Sebelum hari yang ditentukan tiba, sebuah batalyon yang dipimpin Mayor Andi Mattalata sudah ada di tempatnya. Malam 28 Februari 1949 mereka –kebanyakan berasal dari Sulawesi Selatan– sudah bersiap. Batalyon tersebut dari Resimen Hasanuddin, yang dikomandani Abdul Kahar Muzakkar.
“Pasukan yang kami hadapi ialah pasukan Belanda yang ada Hotel Merdeka dan pasukan yang berada di bawah tenda-tenda di pekarangan kantor KNIP,” aku Andi Mattalata dalam Menata Siri dan Harga Diri.
Posisi pasukan Mattalata berdekatan dengan posisi Kompi 100 yang dipimpin Kapten Abdul Latief. Sepengahuan Latief, dalam catatannya Serangan Umum 1 Maret 1949, dirinya tak bertemu Mattalata dan hanya bertemu bawahannya sehingga sulit berkordinasi. Keduanya berasal dari atasan yang berbeda pula.
Sebagai perwira yang pasukannya akan menyerang, Mattalata tentu berpikir bagaimana mesti bertahan. Pasukan lawan tentu akan menyerang balik pasukannya.
“Dan untuk mengadakan barikade saya terpaksa menyuruh bongkar rumah dan toko-toko Cina. Lalu semua lemari, meja, dan benda apa saja yang dapat digunakan menjadi barikade, saya suruh pasang di jalan. Sehingga dengan demikian panser-panser tidak dapat menerobos masuk ke sektor saya,” aku Mattalata.
Setelah sirine penanda pagi berbunyi di kota Yogyakarta, pasukan Mattalata dan juga pasukan-pasukan lain yang terlibat dalam penyerangan terhadap Yogyakarta pun bergerak. Semua mencari posisi tentara Belanda dan berupaya melumpuhkannya pada pagi 1 Maret 1949 tersebut. Tujuannya tentu saja merebut kembali ibukota Yogyakarta.
Setelah penyerangan oleh pasukan Tentara Nasional Indonesia (TNI) di Yogyakarta itu, tentara Belanda bereaksi. Dari arah Magelang dan Klaten, tentara Belanda bergerak dengan pansernya.
Sebagian kombatan bawahan Mattalata melawan. Letnan Dua Muhammad Nur mencoba menembak lubang pengintip pengemudi panser, namun dia malah ditembak pasukan infanteri bersenjata senapan. Letnan Satu Abdul Rahim mencoba memasukkan granat tangan ke dalam panser lawan, namun begitu mendekat dia juga ditembak pasukan infanteri Belanda yang ada di sekitar panser. Letnan Satu Kipu juga berusaha melakukan seperti yang dilakukan Abdul Rahim, namun juga berakhir nahas. Begitulah yang diingat Andi Mattalata.

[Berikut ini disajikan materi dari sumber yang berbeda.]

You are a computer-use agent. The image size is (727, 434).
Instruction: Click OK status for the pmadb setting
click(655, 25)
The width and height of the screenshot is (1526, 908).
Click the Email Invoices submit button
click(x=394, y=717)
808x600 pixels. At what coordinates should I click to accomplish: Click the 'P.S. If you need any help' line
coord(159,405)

Namun, belum juga gempuran tentara Belanda berakhir, Andi Mattalata dapat laporan yang tidak diingikannya.
"Pak, komandan saya melanggar perintah Bapak!" kata bawahan dari Kapten Hasan Daeng Marala.

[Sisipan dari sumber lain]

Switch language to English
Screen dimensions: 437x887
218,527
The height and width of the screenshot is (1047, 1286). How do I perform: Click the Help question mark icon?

“Perintah apa yang dilanggar komandanmu?” tanya Mattalata.
"Waktu kita membongkar lemari dari rumah orang Cina, berhamburan ringgit perak, lalu Bapak saya Kapten Hasan memungutnya dan memasukkan di kantongnya."
"Panggil saja Komandanmu Kapten Hasan!"
Kapten Hasan pun datang menghadap Mayor Andi Mattalata. Ia langsung ditegur dalam bahasa Makassar. Namun ternyata Hasan tidak paham paham bahasa tersebut.

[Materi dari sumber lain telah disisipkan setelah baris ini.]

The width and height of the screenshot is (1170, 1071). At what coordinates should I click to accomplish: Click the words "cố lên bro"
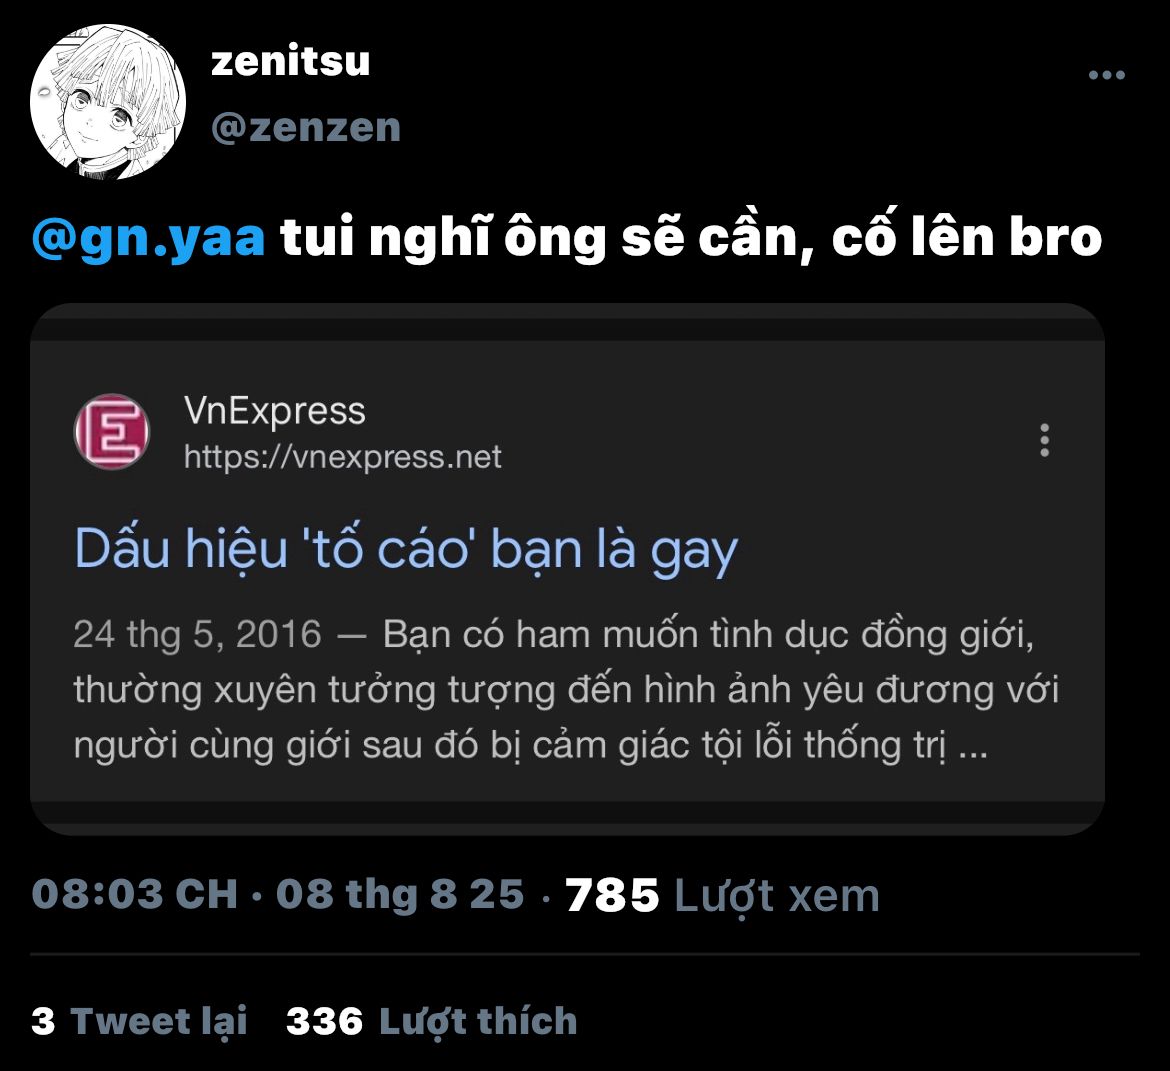[x=966, y=238]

"Annggapai nanupakkasiri Daeng Hasan! Siapa kamu? punga!" kata Mattalata yang menunjukkan bahwa tindakannya memunguti uang ringgit yang bukan miliknya itu adalah hal yang tidak terpuji dan memalukan.
"Lakualleji pa'ngurangi!," kata Hasan sambil mengeluarkan uang ringgit yang dipungutinya tadi.
Setelahnya, Hasan disuruhnya kembali ke posnya. Hasan dan Andi Mattalata bergerak ke luar kota usai Serangan Umum 1 Maret 1949 itu. Mereka mengantisipasi jika ada pembersihan tentara Belanda yang bergerak ke pinggir kota.